Катин отец, когда приезжал из Североморска, тоже упражнялся по утрам с гантелями. Только его гантели очень тяжёлые. Когда отец уезжает, мама вытаскивает их в коридор по одной штуке и всегда ворчит:
— Дай ему волю, он всю квартиру железом загадит.
Папа по утрам всегда напевал песенку:
Пума рума ра,
Пума рума ра.
Оп-ля!
Катя размахивала своими лёгкими гантелями и пела, как отец:
Пума рума ра…
В комнату вошла мама.
— Иди завтракать, — сказала она. Увидела у дочки гантели в руках и нахмурилась. — Это ещё что?
— Мускулы развивать, — ответила Катя. — Это мне Валерик и Рэм подарили.
Брови у мамы приподнялись, глаза стали круглыми.
— Это которые у тебя бант отняли? С хулиганами дружбу завела.
— Они не хулиганы совсем. Они добрые. Они меня вчера конфетами угощали. И теннис купили для всего двора.
Мамины брови поднялись ещё выше. Она отняла у Кати гантели, хотела бросить их и, не найдя куда, положила в карман передника.
— Конфетами угощали! Скажите пожалуйста, какие отношения! Ты что себе думаешь?.. Рано тебе этим заниматься!
— Чем «этим»? — спросила Катя шёпотом и села на краешек постели. — Я ничем не занималась… Мы качались на качелях.
— Конфеты, качели, гантели, теннис — это уже слишком!
Мама села на кровать возле Кати.
— Это же улица… Где они деньги взяли? Ты подумала, откуда у них деньги?
— Не знаю… Они, кажется, в лотерею выиграли!
— Вот-вот, — почему-то обрадовалась мама. — Они украли облигацию «золотого» займа. Превосходная компания!

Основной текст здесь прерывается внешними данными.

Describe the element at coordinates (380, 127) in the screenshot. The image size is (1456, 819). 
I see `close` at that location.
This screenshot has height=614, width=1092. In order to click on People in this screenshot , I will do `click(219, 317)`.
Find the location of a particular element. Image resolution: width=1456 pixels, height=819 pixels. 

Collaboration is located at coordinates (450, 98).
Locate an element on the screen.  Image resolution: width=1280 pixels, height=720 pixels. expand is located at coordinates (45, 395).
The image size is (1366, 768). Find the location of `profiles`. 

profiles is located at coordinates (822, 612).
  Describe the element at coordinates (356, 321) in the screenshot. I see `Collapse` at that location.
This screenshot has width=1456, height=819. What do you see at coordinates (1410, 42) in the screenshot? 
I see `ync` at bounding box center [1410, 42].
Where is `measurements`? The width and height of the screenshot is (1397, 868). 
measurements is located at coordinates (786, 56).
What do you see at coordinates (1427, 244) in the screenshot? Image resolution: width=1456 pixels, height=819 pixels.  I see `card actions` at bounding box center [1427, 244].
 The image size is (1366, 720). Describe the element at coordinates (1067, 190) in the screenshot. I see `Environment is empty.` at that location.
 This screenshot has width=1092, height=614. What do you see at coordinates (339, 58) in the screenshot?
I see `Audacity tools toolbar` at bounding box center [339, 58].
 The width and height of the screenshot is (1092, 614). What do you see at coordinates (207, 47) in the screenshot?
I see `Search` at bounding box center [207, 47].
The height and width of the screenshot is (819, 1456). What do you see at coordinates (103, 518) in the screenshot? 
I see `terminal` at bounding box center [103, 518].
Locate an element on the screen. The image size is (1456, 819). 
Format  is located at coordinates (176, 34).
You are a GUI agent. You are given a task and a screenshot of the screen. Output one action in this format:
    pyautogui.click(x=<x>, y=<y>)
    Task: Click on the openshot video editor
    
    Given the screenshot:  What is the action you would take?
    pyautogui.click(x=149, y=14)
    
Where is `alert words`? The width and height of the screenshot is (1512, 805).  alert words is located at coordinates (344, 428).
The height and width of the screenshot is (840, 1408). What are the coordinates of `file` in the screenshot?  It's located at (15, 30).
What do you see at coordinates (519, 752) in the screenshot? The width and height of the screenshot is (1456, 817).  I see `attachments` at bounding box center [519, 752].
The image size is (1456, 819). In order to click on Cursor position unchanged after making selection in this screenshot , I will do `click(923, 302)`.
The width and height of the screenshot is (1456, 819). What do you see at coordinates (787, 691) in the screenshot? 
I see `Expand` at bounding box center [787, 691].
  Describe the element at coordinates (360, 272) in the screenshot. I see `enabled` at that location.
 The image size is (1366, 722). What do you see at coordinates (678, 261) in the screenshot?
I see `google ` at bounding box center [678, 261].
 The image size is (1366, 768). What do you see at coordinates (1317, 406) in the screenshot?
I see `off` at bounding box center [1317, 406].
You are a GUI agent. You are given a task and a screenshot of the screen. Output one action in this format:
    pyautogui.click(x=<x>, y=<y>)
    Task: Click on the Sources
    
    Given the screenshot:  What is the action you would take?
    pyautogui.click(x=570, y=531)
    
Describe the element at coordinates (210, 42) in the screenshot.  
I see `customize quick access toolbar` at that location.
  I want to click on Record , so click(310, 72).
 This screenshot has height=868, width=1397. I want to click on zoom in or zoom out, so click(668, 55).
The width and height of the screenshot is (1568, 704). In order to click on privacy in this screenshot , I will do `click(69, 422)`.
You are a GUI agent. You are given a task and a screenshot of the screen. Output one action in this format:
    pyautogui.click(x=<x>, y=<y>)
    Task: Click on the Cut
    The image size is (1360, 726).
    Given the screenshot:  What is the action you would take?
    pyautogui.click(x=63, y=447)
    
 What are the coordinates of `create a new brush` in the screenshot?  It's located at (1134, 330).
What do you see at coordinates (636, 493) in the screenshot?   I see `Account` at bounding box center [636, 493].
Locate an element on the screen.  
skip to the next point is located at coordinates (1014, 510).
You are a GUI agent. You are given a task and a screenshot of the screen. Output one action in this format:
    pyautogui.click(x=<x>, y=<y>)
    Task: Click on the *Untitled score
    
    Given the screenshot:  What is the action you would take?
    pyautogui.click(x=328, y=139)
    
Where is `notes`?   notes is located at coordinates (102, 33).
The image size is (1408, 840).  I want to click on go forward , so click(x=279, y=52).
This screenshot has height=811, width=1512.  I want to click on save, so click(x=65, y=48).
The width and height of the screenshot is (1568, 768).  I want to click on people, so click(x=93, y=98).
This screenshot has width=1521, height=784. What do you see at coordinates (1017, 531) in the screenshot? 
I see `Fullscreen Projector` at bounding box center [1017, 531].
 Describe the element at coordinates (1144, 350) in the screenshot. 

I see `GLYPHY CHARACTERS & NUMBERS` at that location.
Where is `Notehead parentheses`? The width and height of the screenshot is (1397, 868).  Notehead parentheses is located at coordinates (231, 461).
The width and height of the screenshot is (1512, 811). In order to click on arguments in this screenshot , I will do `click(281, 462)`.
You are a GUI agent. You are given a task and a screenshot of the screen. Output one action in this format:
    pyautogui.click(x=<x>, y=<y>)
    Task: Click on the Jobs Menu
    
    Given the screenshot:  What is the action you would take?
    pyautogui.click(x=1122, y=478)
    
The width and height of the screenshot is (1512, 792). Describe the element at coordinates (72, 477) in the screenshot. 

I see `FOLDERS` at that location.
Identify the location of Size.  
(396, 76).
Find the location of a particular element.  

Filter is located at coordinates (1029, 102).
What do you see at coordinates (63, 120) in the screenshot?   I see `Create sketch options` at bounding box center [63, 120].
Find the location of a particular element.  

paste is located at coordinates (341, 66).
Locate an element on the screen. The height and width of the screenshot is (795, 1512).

Катя съёжилась и притихла. Мама говорила во весь голос:
— Нужно вовремя пресечь, пока они не скатились совсем. Это твой долг! Они ещё могут стать честными…
Мама сняла фартук, больно ударив себя гантелями по колену.
— Одевайся! — крикнула она. — Сейчас же идём.
— Куда?
Катя шла за мамой по лестнице. Она считала ступеньки и бормотала про себя:
— Не может быть… Неправда…
У Валеркиной двери Катя заплакала:
— Я не пойду… Это неправда…
Мама схватила её за руку и силой втащила в Валеркину квартиру.
«Пинг-понг. Пинг-понг», — звенит целлулоидный мячик. Он скачет по столу с самого утра. Мячик можно колотить сколько хочешь, ему не больно. Но и у мячика есть запас прочности: грубый, неверный удар — и на мячике трещина.
Выходят во двор ребята — и прямо к столу.
— Кто последний? Я за вами.
Играют на вылет.
— Подходи! — кричат Валерка и Рэмка. — Теннис для всех. На всё общество!
Валерка и Рэмка поглядывают на Катино окно — очень уж долго она сегодня.
Из парадной вышел Валеркин отец.
— Вот что, голубчики, пойдёмте. — Он ухватил приятелей покрепче за воротники.
Когда отцы говорят такое, значит, ничего хорошего впереди не ждёт. Игра остановилась. Кто-то начал отвязывать сетку. Кто-то сложил в коробочку мячи и ракетки.
— Всё равно играйте, — сказал Рэмка.
— Теннис для всех, — добавил Валерка.
Они дёргались в отцовских руках, бормоча:
— А что мы такое сделали?..
Валеркин отец держал их крепко. Он провёл друзей мимо дворничихи. Дворничиха нахмурилась и сочувственно покачала головой. Он провёл их мимо управхоза. Управхоз почесал затылок. Ребята у теннисного стола дружно молчали. Малыши в песочнице отложили на время совки и формочки.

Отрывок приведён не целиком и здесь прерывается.